- Decades:: 1950s; 1960s; 1970s; 1980s; 1990s;
- See also:: Other events of 1979 List of years in Afghanistan

= 1979 in Afghanistan =

The following lists events that happened during 1979 in Afghanistan.

==Incumbents==
- General Secretary of the People's Democratic Party of Afghanistan:
  - until 14 September: Nur Muhammad Taraki
  - 14 September – 27 December: Hafizullah Amin
  - starting 27 December: Babrak Karmal
- Chairman of the Revolutionary Council:
  - until 14 September: Nur Muhammad Taraki
  - 14 September – 27 December: Hafizullah Amin
  - starting 27 December: Babrak Karmal
- Chairman of the Council of Ministers:
  - until 27 March: Nur Muhammad Taraki
  - 27 March – 27 December: Hafizullah Amin
  - starting 27 December: Babrak Karmal

==10-20 March 1979==
A mutiny in the Herat garrison by Afghan army officers is crushed.

==27 March 1979==
In a cabinet reshuffle, Taraki inducts Foreign Minister Amin as prime minister and himself takes over chairmanship of the Supreme Defense Council.

==Early September 1979==
A rebel force is routed near Kabul in a major battle, and later an offensive is mounted to destroy guerrillas in districts bordering Pakistan.

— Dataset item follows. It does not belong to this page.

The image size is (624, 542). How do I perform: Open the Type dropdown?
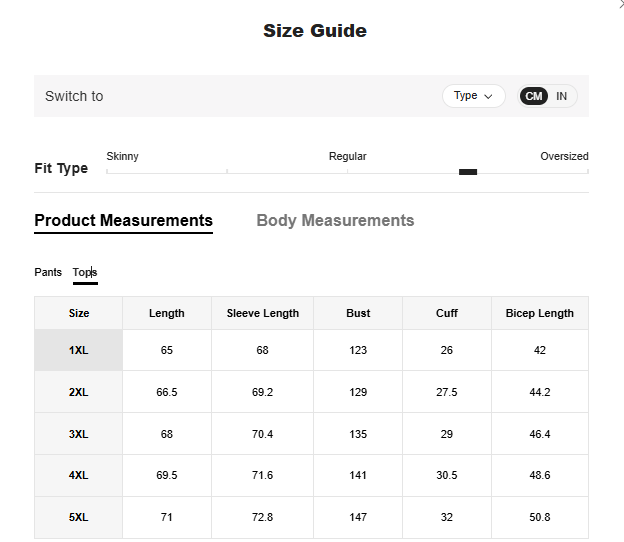pyautogui.click(x=473, y=96)
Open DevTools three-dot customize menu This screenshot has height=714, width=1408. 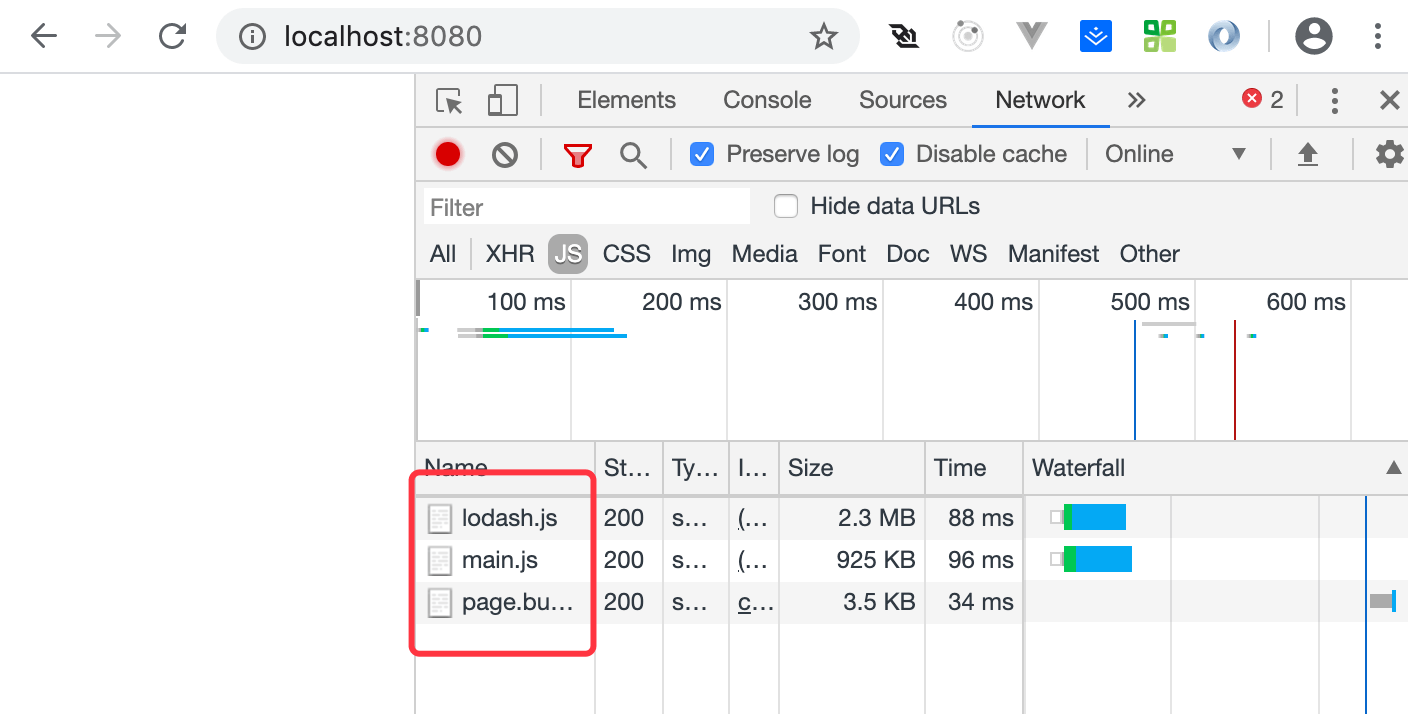click(x=1334, y=100)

Taraki leaves for Havana, Cuba, to represent Afghanistan at the sixth summit conference of nonaligned nations, leaving the government in the hands of Amin. Returning via Moscow, Taraki is advised by Soviet Premier Leonid Brezhnev to get rid of Amin, whose anti-Islamic policy is considered dangerous. Taraki, however, fails in this as Amin is tipped off about the plot and manages to turn the tide of events to his own favour.

==16 September 1979==
Taraki is overthrown in a coup, and Amin becomes president of the Revolutionary Council, which is nominally in charge of running the government, together with the Central Committee of the Khalq party and the Council of Ministers. Contradictory reports suggest that Taraki is killed during the takeover, although his death is only announced on 9 October and stated to be the result of "a severe and prolonged illness." On 17 September Amin announces that his rule marks the beginning of a "better Socialist order."

==19 September 1979==
A general amnesty is declared in an ineffective effort to placate the Muslims. This is followed by an administrative purge and a further attempt at reconciliation with Islam. Radio Kabul accuses Pakistan and Iran of sending armed infiltrators to undermine the government. Pakistan is also charged with arming the Afghan refugees and tribal rebels in the border areas with the help of Saudi Arabia, China, and the U.S. Afghan refugees in Pakistan are at one time estimated to number 140,000.

== 25 December 1979 ==
CCCP-86036, a Ilyushin Il-76M of the Soviet Air Force, crashed 36 km (22.5 miles) from Kabul on approach to Bagram Air Base on a flight from Tashkent-Yuzhny Airport, killing all 48 occupants (10 crew and 38 passengers). The plane hit the top of a mountain at 5000 m at 19:33 during a nighttime descent, with the crew unfamiliar with Bagram and no navigational equipment on the ground. The plane carried paratroopers of the Vitebsk Division, headed for Kabul on the first day of the Soviet invasion. The crash was Afghanistan's deadliest at the time.

==27 December 1979==
Amin is overthrown and killed in a coup backed by Soviet troops. Viktor Karpukhin carries out the taking of the presidential palace, in which two Soviet soldiers are killed. Ex-deputy prime minister Karmal, who has been in exile in Czechoslovakia, is picked as Amin's successor. The Soviets have begun a massive military airlift into Kabul, and at least two motorized divisions have crossed the Soviet-Afghan border. Babrak Karmal, whose Parcham party spearheaded the coup against Daud but later lost power to the faction led by Taraki and Amin, is considered more pro-Soviet than Amin had been. In one of his first speeches, he denounces Amin as an agent of U.S. imperialism. At year's end reports from Kabul indicate that some 40,000 Soviet troops are fanning out through the country in an apparent attempt to crush the Muslim rebels. On 31 December U.S. Pres. Jimmy Carter declares it is imperative that world leaders immediately make it clear to the Soviet Union that its actions will have "severe political consequences."